** WHAT IS BEING ASKED **
Report the number of lines in the data where the word "screenshot" appears, and add no other text.

** EXTRACTED ENTRIES **
■ ■ ■ ■ ■ ■ ■
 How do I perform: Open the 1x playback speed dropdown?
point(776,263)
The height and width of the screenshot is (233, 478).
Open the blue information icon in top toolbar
■ ■ ■ ■ ■ ■ ■
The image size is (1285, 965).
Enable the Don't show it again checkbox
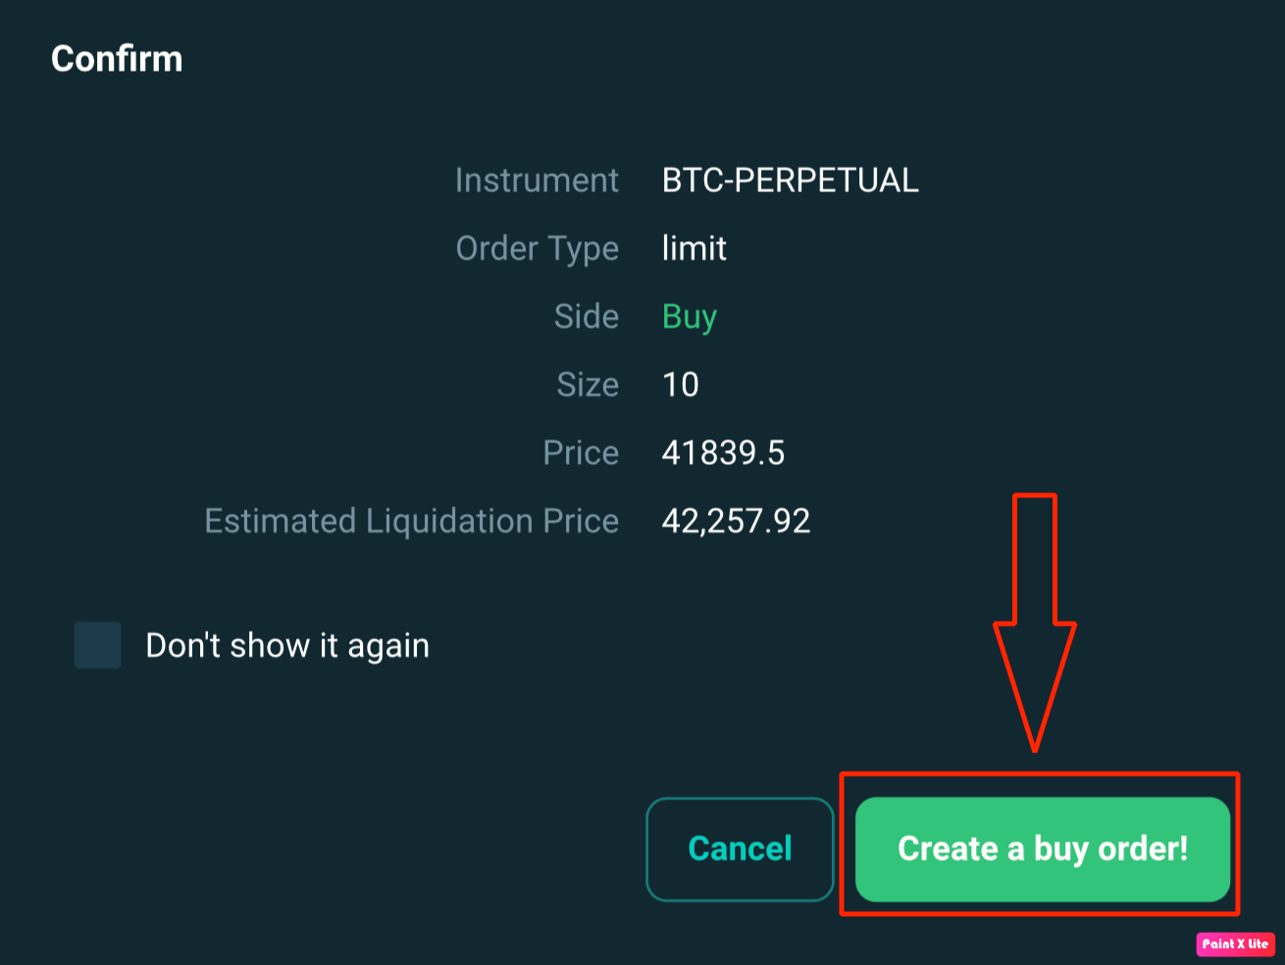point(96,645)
■ ■ ■ ■ ■ ■ ■
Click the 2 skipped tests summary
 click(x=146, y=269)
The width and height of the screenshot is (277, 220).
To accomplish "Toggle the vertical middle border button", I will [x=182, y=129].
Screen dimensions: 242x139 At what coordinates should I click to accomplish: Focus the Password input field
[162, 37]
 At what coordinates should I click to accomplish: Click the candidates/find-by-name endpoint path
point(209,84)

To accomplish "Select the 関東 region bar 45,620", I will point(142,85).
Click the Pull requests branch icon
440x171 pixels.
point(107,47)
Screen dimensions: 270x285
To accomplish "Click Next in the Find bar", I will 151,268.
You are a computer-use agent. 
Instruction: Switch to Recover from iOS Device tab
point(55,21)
■ ■ ■ ■ ■ ■ ■
** EXERCISE OUTPUT **
2